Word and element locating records
☆ ☆ ☆ ☆

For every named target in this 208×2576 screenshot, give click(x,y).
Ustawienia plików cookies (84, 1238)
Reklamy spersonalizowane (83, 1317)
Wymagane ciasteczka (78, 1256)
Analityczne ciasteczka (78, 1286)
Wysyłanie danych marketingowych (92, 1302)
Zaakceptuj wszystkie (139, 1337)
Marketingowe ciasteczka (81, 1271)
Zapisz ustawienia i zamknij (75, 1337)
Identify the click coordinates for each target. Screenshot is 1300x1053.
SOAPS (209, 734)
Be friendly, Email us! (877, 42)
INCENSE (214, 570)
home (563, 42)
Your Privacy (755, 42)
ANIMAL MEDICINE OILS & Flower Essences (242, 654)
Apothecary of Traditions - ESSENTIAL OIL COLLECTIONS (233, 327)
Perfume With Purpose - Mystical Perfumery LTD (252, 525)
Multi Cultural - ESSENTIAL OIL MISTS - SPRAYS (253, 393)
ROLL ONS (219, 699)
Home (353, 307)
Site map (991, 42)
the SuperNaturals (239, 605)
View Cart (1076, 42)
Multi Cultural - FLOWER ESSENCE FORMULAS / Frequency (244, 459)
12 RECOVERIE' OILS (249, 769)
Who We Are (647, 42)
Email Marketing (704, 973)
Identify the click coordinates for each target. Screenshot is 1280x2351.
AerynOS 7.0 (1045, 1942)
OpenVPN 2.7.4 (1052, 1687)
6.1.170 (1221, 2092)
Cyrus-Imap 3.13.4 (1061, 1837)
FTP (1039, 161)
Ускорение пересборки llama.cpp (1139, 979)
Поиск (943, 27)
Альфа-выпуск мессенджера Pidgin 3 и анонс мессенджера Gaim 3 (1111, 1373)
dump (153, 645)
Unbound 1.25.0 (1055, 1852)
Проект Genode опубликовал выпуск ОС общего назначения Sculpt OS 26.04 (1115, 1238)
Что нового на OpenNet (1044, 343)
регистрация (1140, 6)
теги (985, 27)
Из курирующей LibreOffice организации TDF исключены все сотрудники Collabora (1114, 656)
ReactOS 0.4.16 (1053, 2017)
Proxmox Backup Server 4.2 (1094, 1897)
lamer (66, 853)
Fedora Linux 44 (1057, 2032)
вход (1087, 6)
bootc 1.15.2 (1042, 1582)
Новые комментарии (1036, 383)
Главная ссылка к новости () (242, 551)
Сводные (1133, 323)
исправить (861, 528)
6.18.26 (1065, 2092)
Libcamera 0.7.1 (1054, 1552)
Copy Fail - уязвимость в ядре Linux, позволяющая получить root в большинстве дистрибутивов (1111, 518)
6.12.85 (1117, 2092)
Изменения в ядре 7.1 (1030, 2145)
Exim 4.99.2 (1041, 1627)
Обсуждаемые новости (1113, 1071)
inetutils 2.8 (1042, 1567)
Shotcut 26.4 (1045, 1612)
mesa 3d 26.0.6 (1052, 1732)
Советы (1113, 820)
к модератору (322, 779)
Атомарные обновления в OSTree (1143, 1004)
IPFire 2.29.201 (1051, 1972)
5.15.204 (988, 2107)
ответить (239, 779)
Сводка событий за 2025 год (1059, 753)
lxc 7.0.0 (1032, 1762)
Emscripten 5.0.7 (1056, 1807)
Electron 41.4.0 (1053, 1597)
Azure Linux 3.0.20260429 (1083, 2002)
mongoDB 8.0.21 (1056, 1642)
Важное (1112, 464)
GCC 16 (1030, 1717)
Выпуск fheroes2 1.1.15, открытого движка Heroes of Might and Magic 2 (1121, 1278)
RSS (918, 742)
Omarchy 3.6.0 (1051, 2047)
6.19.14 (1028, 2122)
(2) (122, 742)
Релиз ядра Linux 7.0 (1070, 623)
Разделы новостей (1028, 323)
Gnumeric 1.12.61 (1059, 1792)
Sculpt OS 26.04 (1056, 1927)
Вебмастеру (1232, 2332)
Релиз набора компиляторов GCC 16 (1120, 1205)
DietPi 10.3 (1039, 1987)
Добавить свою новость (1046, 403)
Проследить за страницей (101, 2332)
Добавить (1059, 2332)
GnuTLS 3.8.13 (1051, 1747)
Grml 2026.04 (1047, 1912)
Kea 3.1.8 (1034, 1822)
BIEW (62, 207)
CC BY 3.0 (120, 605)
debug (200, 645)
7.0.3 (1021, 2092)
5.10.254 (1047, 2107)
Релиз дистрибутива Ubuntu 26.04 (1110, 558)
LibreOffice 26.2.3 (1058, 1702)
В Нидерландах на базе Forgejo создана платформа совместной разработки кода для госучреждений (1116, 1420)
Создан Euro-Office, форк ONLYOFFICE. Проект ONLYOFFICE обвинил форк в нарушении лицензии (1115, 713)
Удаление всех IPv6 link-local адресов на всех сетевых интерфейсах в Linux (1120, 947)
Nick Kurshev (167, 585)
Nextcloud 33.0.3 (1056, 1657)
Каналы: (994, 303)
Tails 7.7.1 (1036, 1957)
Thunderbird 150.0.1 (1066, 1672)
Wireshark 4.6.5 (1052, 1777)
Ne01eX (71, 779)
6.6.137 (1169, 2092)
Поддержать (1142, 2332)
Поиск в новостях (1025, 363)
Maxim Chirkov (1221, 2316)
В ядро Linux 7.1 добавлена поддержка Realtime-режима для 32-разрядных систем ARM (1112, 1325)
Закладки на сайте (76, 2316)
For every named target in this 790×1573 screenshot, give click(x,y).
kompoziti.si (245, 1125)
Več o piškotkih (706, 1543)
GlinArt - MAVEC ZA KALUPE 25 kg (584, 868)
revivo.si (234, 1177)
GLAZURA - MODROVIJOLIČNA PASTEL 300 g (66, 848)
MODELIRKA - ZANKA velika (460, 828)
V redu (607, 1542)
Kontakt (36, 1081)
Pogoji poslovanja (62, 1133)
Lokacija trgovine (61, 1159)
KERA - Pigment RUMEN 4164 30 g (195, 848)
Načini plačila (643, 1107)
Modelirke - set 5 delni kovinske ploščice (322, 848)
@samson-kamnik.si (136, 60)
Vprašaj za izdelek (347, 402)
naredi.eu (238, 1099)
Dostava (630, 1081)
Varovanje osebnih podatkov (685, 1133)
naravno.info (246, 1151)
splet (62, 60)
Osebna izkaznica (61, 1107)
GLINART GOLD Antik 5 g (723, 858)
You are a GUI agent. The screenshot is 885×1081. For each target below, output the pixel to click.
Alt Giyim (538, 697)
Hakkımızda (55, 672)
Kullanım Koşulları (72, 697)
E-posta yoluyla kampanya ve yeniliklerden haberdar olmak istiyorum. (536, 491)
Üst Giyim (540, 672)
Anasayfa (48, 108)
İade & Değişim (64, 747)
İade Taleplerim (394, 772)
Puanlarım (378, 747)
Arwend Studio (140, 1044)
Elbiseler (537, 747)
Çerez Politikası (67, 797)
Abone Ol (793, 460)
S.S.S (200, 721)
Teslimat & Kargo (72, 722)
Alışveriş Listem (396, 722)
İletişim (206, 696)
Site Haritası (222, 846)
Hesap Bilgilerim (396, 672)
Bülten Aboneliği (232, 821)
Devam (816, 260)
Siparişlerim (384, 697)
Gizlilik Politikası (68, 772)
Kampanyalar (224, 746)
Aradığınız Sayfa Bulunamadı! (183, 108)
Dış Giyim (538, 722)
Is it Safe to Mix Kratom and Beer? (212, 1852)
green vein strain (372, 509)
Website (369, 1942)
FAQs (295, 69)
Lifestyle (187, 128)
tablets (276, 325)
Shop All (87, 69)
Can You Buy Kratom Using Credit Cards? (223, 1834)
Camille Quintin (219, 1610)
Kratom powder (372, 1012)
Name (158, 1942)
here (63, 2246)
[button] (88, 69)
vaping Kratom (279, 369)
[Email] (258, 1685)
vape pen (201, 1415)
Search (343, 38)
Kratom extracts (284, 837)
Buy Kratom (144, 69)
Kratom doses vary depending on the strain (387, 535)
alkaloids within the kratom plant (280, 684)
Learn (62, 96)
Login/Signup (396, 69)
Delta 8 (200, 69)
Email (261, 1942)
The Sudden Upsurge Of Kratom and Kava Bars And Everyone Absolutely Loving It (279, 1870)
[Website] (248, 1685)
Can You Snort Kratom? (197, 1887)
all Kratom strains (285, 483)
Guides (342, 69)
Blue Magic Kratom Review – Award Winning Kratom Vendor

☆ ☆ ☆ ☆

**Stated task**
Express the records from the line with "Name (158, 1942)" up to and including the final line as a JSON list of strings, with one string per line and any blank lines left out.

**Result**
[
  "Name (158, 1942)",
  "here (63, 2246)",
  "[button] (88, 69)",
  "vaping Kratom (279, 369)",
  "[Email] (258, 1685)",
  "vape pen (201, 1415)",
  "Search (343, 38)",
  "Kratom extracts (284, 837)",
  "Buy Kratom (144, 69)",
  "Kratom doses vary depending on the strain (387, 535)",
  "alkaloids within the kratom plant (280, 684)",
  "Learn (62, 96)",
  "Login/Signup (396, 69)",
  "Delta 8 (200, 69)",
  "Email (261, 1942)",
  "The Sudden Upsurge Of Kratom and Kava Bars And Everyone Absolutely Loving It (279, 1870)",
  "[Website] (248, 1685)",
  "Can You Snort Kratom? (197, 1887)",
  "all Kratom strains (285, 483)",
  "Guides (342, 69)",
  "Blue Magic Kratom Review – Award Winning Kratom Vendor"
]